Fr\'echet regression has received considerable attention to model metric-space valued responses that are complex and non-Euclidean data, such as probability distributions and vectors on the unit sphere. However, existing Fr\'echet regression literature focuses on the classical setting where the predictor dimension is fixed, and the sample size goes to infinity. This paper proposes sparse Fr\'echet sufficient dimension reduction with graphical structure among high-dimensional Euclidean predictors. In particular, we propose a convex optimization problem that leverages the graphical information among predictors and avoids inverting the high-dimensional covariance matrix. We also provide the Alternating Direction Method of Multipliers (ADMM) algorithm to solve the optimization problem. Theoretically, the proposed method achieves subspace estimation and variable selection consistency under suitable conditions.
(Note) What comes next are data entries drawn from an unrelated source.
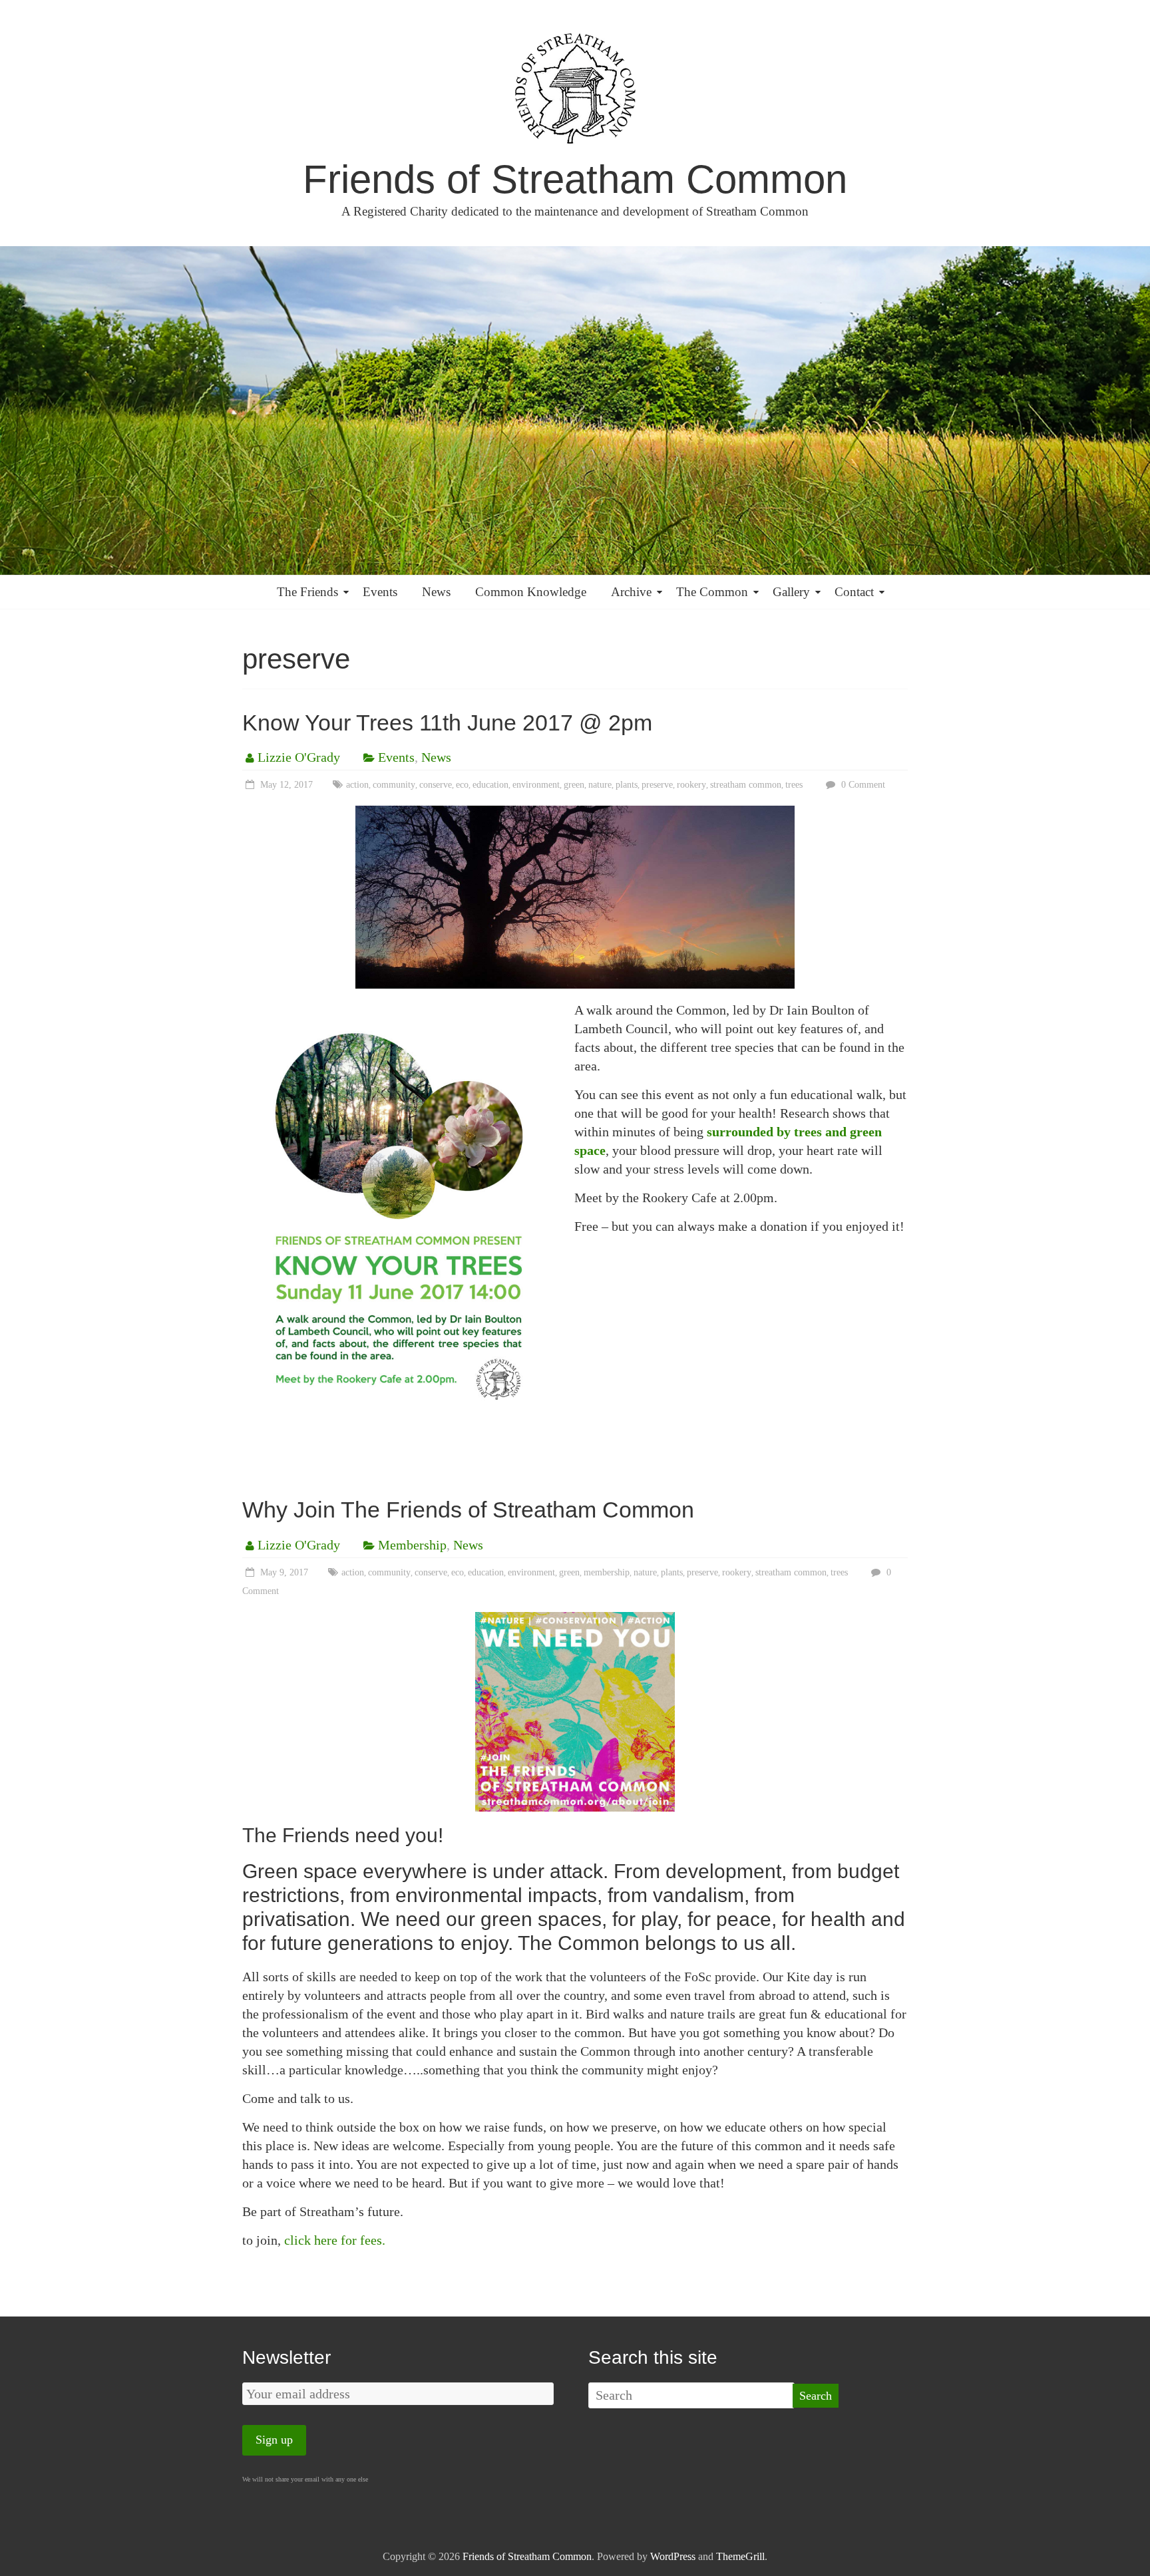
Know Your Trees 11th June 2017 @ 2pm (447, 722)
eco (462, 785)
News (436, 592)
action (357, 785)
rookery (691, 785)
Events (380, 592)
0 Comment (862, 785)
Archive (631, 592)
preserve (657, 785)
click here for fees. (334, 2240)
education (490, 785)
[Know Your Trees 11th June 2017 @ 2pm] (575, 815)
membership (607, 1572)
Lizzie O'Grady (299, 757)
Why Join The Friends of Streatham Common (468, 1509)
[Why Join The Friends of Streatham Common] (575, 1621)
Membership (412, 1544)
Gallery (791, 592)
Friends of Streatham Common (575, 179)
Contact (854, 592)
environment (536, 785)
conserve (435, 785)
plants (627, 785)
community (394, 785)
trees (794, 785)
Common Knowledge (530, 592)
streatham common (745, 785)
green (574, 785)
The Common (712, 592)
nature (600, 785)
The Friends (307, 592)
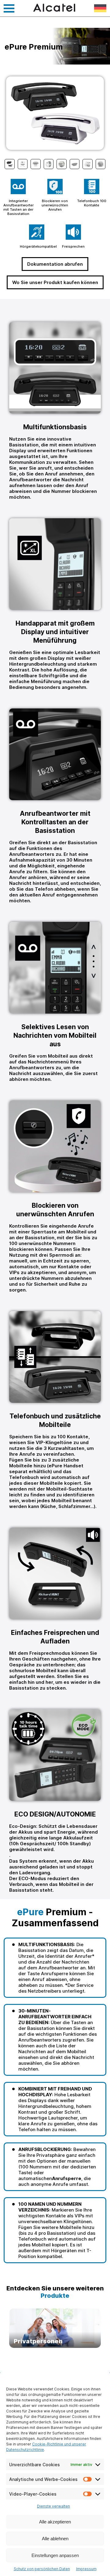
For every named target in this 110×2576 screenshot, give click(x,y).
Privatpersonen (55, 2328)
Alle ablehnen (55, 2538)
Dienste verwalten (53, 2506)
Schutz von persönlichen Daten (42, 2569)
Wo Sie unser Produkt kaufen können (55, 282)
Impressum (86, 2569)
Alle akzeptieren (55, 2521)
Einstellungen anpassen (55, 2555)
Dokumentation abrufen (55, 264)
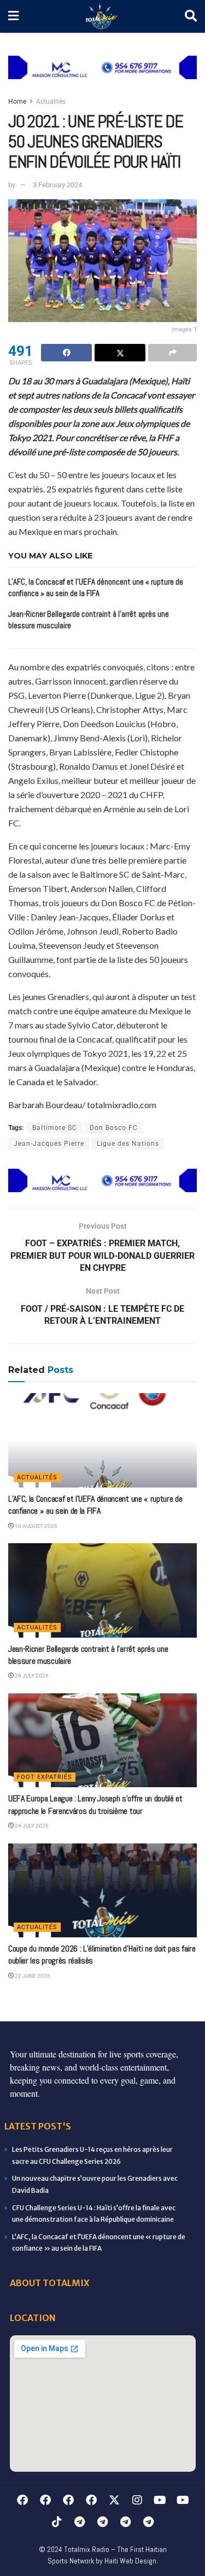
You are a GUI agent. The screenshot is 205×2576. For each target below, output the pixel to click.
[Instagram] (137, 2500)
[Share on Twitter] (120, 352)
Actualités (51, 101)
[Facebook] (22, 2500)
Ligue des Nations (128, 1143)
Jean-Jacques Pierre (49, 1143)
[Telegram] (80, 2522)
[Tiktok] (57, 2522)
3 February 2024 (57, 185)
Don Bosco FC (114, 1128)
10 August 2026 (35, 1526)
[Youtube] (160, 2500)
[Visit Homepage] (102, 16)
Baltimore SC (54, 1128)
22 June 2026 (32, 1976)
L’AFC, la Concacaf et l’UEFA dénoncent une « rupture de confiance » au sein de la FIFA (95, 1504)
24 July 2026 (31, 1826)
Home (17, 101)
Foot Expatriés (44, 1777)
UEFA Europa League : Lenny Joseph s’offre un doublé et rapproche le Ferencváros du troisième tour (95, 1804)
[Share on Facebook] (66, 352)
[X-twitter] (114, 2500)
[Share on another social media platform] (172, 352)
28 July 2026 (31, 1676)
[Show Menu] (13, 16)
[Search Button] (191, 16)
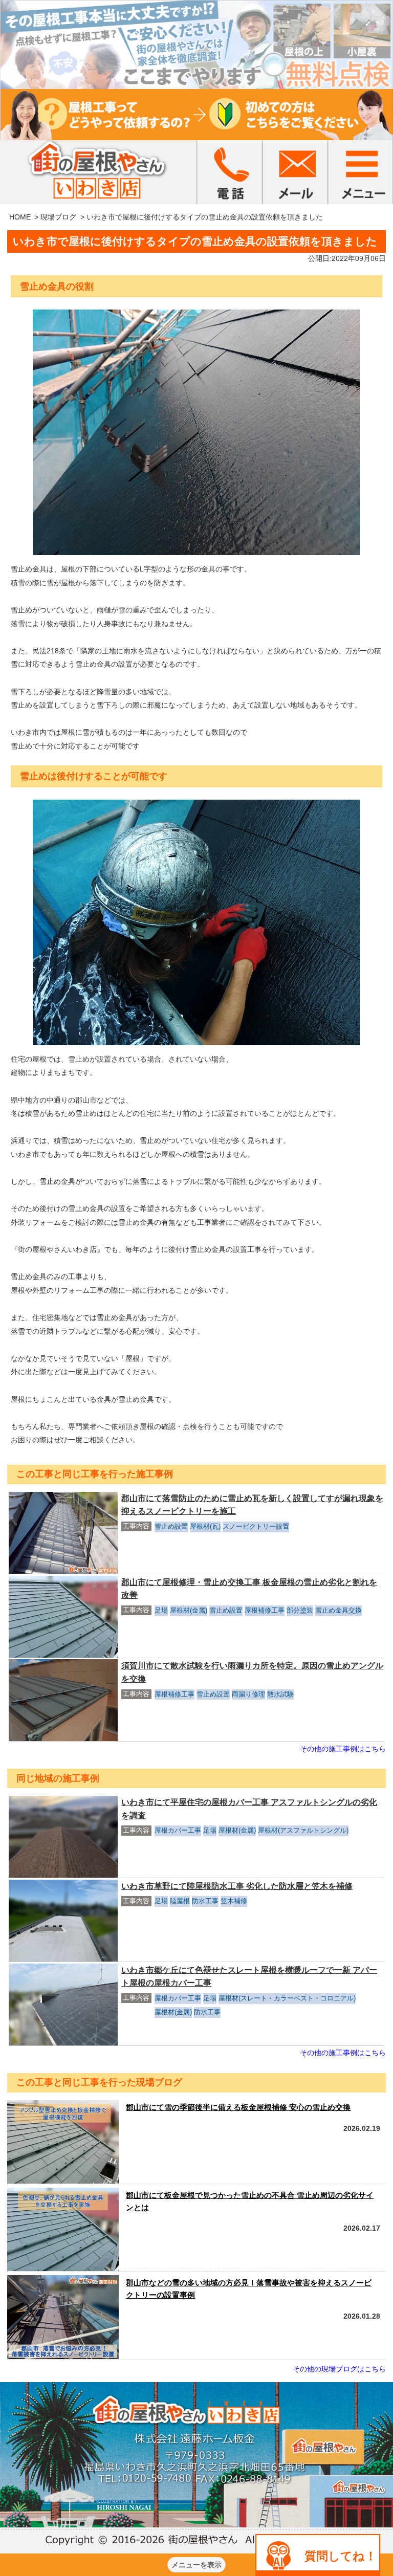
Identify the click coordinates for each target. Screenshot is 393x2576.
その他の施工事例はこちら (343, 1749)
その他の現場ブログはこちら (339, 2369)
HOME (20, 217)
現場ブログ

Extensive simulations and a real data analysis are carried out to illustrate the finite-sample performance of the proposed method.

翻译：弗雷歇回归在处理复杂非欧几里得数据（如概率分布和单位球面向量）的度量空间值响应方面受到广泛关注。然而，现有弗雷歇回归文献主要关注预测变量维度固定、样本量趋于无穷的经典设定。本文提出一种具有高维欧几里得预测变量间图结构的稀疏弗雷歇充分降维方法。具体而言，我们构建了一个利用预测变量间图信息并避免高维协方差矩阵求逆的凸优化问题，同时给出了交替方向乘子法（ADMM）算法求解该优化问题。理论上，所提方法在适当条件下实现了子空间估计与变量选择相合性。通过大量仿真实验和实际数据分析验证了所提方法的有限样本性能。